以Ti(OBu)4为原料,P123为模板剂,HCl为水解抑制剂制备了前驱体溶胶,通过浸渍-提拉制膜后,450℃热处理3h得到介孔结构的锐钛矿相纳米晶TiO_2薄膜,晶粒尺寸~10nm。样品的BET比表面积和总孔体积分别为89.6m2/g和0.18cm3/g,平均孔径5.7nm。通过改变水解抑制剂,研究了介孔TiO_2的微结构特征。结果表明,在HCl或AcAc-HCl双抑制剂的作用下,样品的比表面积和孔隙率较大,分别为176.3m2/g,139.2m2/g和60%,57%,证实HCl对钛源具有较强的水解抑制作用,可形成钛低聚物小团簇,从而有利于其和PEO基团的键合,形成较有序的介孔结构TiO_2。
采用PS胶晶/P123双模板,通过浸渍-提拉/溶胶-凝胶法成膜,450℃热处理后制备了有序大孔-介孔锐钛矿TiO_2薄膜,晶粒尺寸7.4nm,光学带隙3.00eV。浸渍-提拉法灌注PS模板时,有序大孔结构的形成明显依赖于溶胶浓度。较低浓度的溶胶对PS润湿性差,导致灌注孔壁不完整。当浓度为0.13-0.15M时,大的表面张力和较小的润湿角有利于溶胶灌注,大孔结构有序度高。当浓度继续升高时,溶胶流动性变差,不利于其在PS上的铺展而导致结构有序度降低。
对介孔TiO_2进行金属元素Nb、Sb、Ge、Zn和Sn的掺杂,并考察其作为染料敏化太阳电池(DSSCs)n-电极的光伏性能。结果表明,与未掺杂介孔TiO_2相比,Ge掺杂阳极的电池开路电压升高;Nb和Sb的施主掺杂有利于TiO_2阳极中的电子传输,使短路电流增大;Sb掺杂薄膜具有较大的比表面积,有利于提高光吸收率。Ge掺杂TiO_2的DSSC光电转换效率最大,为2.95%。

书面练习 1: 根据所给文本,Ge掺杂TiO_2的DSSC光电转换效率是多少?
书面练习 2: 照抄所给文本中的一段文字:从含有"以Ti(OBu)4为原料,P"的地方开始,写到"较有序的介孔结构TiO_2。"为止。
书面练习 3: 把所给文本中的这句话译成英文:"较低浓度的溶胶对PS润湿性差,导致灌注孔壁不完整。"

所给材料:
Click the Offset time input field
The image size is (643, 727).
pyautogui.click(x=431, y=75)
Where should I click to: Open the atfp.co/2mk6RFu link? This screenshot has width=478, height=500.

完整输出 1: 2.95%

完整输出 2:
以Ti(OBu)4为原料,P123为模板剂,HCl为水解抑制剂制备了前驱体溶胶,通过浸渍-提拉制膜后,450℃热处理3h得到介孔结构的锐钛矿相纳米晶TiO_2薄膜,晶粒尺寸~10nm。样品的BET比表面积和总孔体积分别为89.6m2/g和0.18cm3/g,平均孔径5.7nm。通过改变水解抑制剂,研究了介孔TiO_2的微结构特征。结果表明,在HCl或AcAc-HCl双抑制剂的作用下,样品的比表面积和孔隙率较大,分别为176.3m2/g,139.2m2/g和60%,57%,证实HCl对钛源具有较强的水解抑制作用,可形成钛低聚物小团簇,从而有利于其和PEO基团的键合,形成较有序的介孔结构TiO_2。

完整输出 3: The lower-concentration sol has poor wettability toward PS, which results in incomplete infiltrated pore walls.